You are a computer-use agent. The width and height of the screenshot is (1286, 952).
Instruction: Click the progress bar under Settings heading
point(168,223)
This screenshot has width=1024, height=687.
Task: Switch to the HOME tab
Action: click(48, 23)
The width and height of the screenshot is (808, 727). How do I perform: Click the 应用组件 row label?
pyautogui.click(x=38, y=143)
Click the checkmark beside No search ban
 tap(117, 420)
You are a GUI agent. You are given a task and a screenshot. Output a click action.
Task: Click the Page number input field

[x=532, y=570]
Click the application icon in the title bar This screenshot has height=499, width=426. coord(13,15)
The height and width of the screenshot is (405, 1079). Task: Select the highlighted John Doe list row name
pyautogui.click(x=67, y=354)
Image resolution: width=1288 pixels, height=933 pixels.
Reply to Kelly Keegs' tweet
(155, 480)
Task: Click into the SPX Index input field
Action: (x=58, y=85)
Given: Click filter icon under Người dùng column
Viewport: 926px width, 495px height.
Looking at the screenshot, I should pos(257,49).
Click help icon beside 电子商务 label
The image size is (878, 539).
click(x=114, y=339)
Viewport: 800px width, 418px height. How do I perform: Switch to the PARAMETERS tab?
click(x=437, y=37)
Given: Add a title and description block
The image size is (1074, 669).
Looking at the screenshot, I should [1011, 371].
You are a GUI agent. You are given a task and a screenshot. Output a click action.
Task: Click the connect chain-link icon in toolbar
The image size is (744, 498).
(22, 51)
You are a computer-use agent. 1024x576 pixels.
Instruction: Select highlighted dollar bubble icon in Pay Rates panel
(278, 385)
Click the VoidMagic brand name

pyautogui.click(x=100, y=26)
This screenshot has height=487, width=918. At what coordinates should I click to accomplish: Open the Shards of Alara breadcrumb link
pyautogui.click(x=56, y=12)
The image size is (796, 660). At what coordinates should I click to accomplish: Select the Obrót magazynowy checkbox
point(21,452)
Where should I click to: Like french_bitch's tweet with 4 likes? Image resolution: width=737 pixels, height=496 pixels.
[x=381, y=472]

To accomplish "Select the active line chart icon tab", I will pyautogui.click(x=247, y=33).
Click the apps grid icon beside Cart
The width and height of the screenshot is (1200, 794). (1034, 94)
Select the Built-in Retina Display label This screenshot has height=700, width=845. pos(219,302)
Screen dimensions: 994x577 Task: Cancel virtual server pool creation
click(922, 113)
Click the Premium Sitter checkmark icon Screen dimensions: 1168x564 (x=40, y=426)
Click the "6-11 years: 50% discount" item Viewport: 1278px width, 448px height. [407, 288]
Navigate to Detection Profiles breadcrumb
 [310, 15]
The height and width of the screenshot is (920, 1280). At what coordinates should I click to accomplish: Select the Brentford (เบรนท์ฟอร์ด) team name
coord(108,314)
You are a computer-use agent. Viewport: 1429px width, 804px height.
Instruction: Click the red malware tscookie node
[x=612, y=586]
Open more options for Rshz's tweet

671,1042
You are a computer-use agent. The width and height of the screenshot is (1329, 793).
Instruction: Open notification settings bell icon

◇ ◇ ◇ ◇ ◇

Your job is to print exactly the lines that run from the top of the entries through the line with "Click the application", and no others.

Response for this exercise
You are a computer-use agent. The width and height of the screenshot is (1286, 952).
Instruction: Click the progress bar under Settings heading
point(168,223)
This screenshot has width=1024, height=687.
Task: Switch to the HOME tab
Action: click(48, 23)
The width and height of the screenshot is (808, 727). How do I perform: Click the 应用组件 row label?
pyautogui.click(x=38, y=143)
Click the checkmark beside No search ban
 tap(117, 420)
You are a GUI agent. You are given a task and a screenshot. Output a click action.
Task: Click the Page number input field

[x=532, y=570]
Click the application icon in the title bar This screenshot has height=499, width=426. coord(13,15)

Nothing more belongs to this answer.